After the blast, the hospital’s emergency generators had kicked into action. But they only had a maximum of twelve hours’ life in them, and nobody imagined that electric supplies would be restored by then. If indeed ever. With the loss of
electricity went the ability to sterilize instruments, and that would mean having to perform all manner of medical procedures in conditions that would be little short of medieval. Although everybody in the room had privately considered this issue, none of them had raised it yet. At this stage, it wasn’t as important as worrying about how to survive from hour to hour. Right now, twelve hours was a small eternity.
“What about radiation?” Dr. Greg Foster asked, his voice laced with concern. He was applying a wet towel to a gash on his head, sustained when a light fitting had fallen on him during the blast. “Who’s to say the water supply hasn’t been contaminated?”
“Early indications are,” Sandler reported, “that the prevailing winds are blowing the fallout to the southeast, away from us. FEMA and the National Guard are trying to evacuate as many people as they can but, as you can imagine, it’s a huge task given the limited time available. The good news - if one can think of anything tonight asgood - is that we should be relatively safe from fallout here. Unless those winds suddenly change direction, of course,” he added as a grim afterthought. “Of more concern right now is our ability - or lack thereof - to deal with the likely influx of casualties.”

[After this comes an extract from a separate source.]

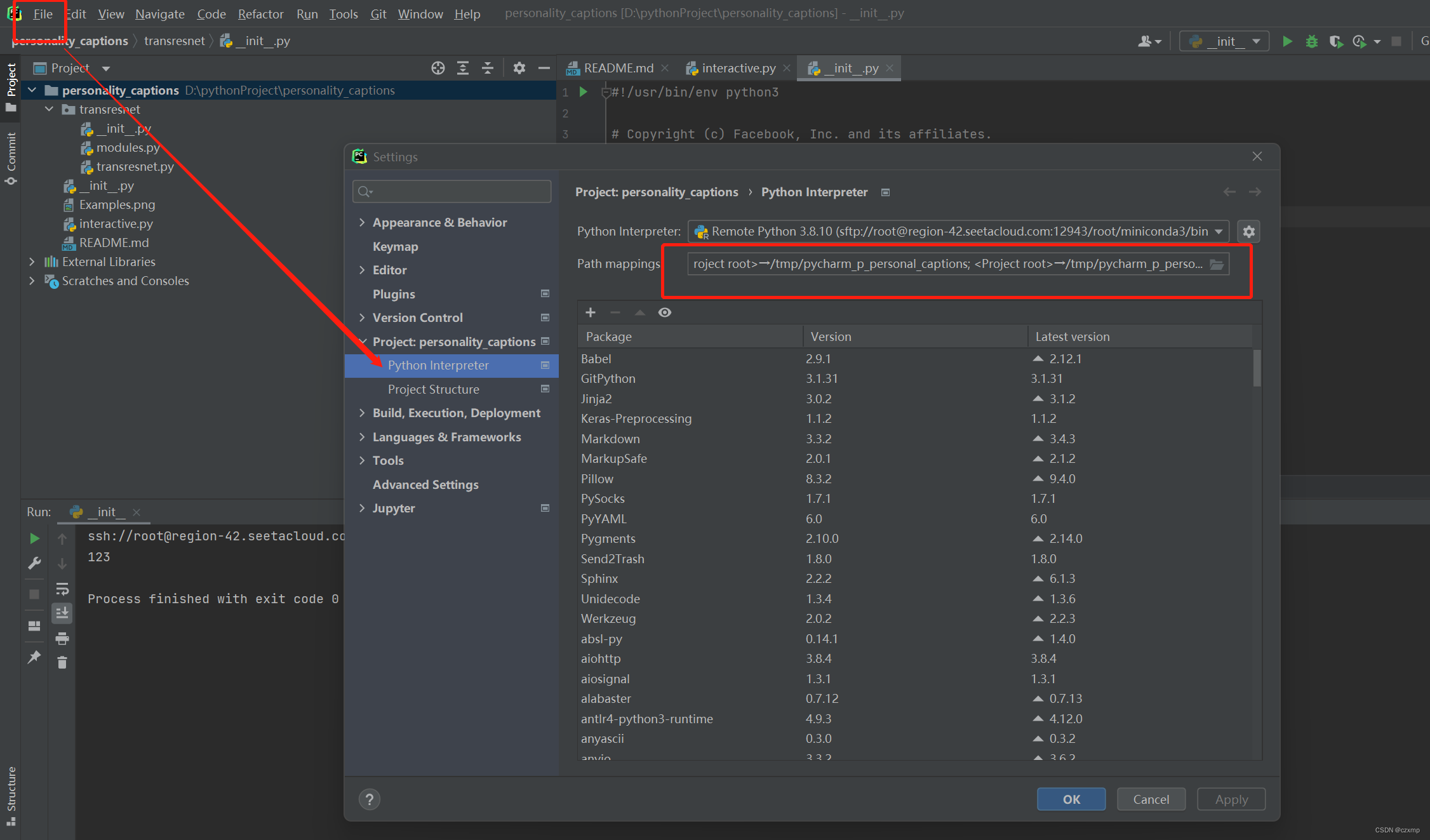1430x840 pixels.
Task: Toggle Show early releases eye icon
Action: (x=665, y=312)
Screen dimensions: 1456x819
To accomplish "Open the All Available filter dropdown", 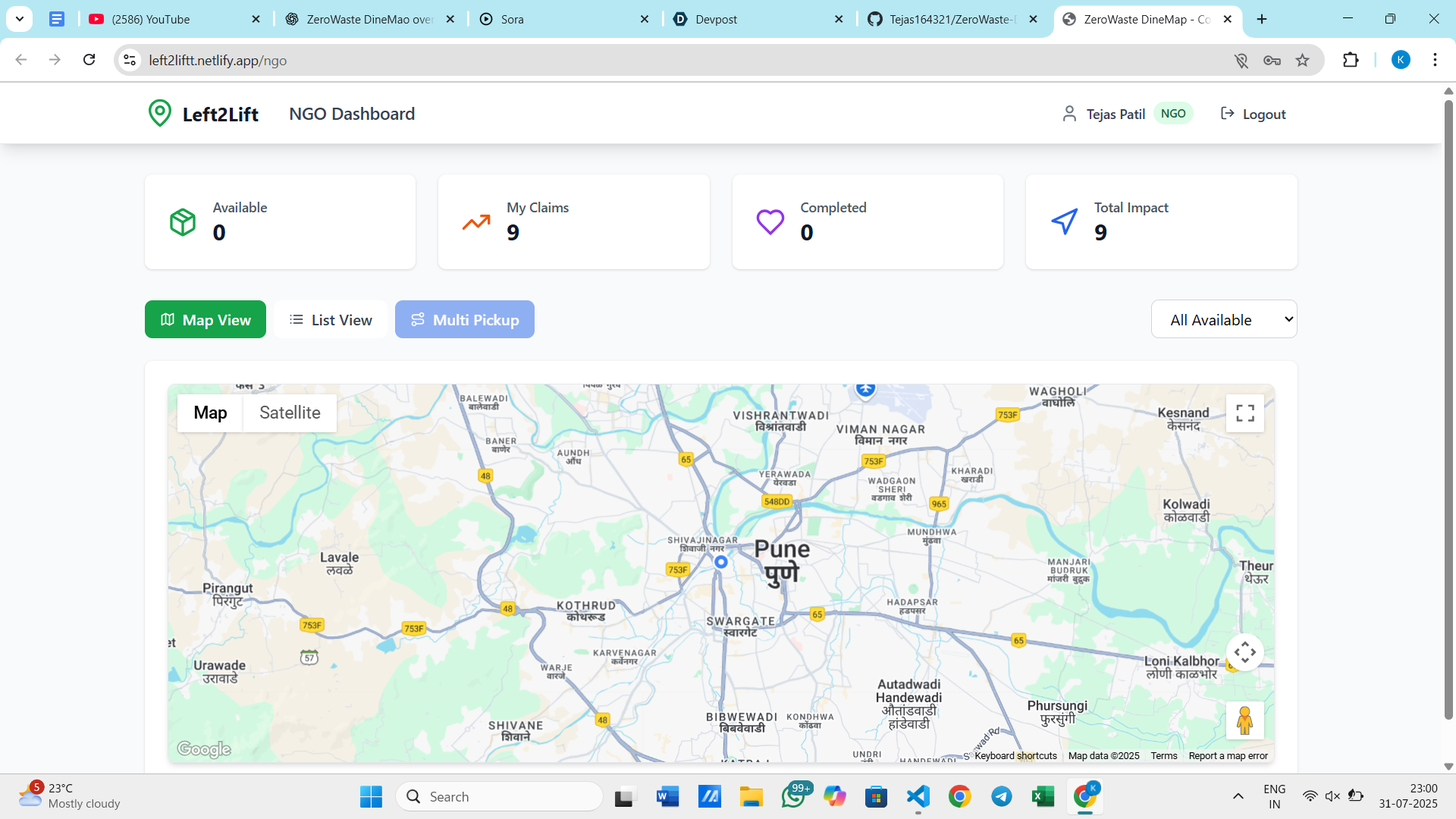I will 1223,320.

That remark provoked an uneasy murmur among those present. Although Johns Hopkins was one of the world’s best equipped and most highly respected medical facilities, it lacked the human and technological resources to deal with an event of this magnitude.
“We could send people to Montgomery and Bethesda,” Foster recommended.
Sandler grimaced. “No way, Greg. They’ll be in a worse state than us. Casualties from the Washington bomb will reach Bethesda and Montgomery long before they get here.”
“What about the FEMA bunker at Olney?” Jo suggested. “We could send non-critical cases there. They’re equipped to deal with something like this, and I doubt that too many of the survivors would ordinarily think of heading there.”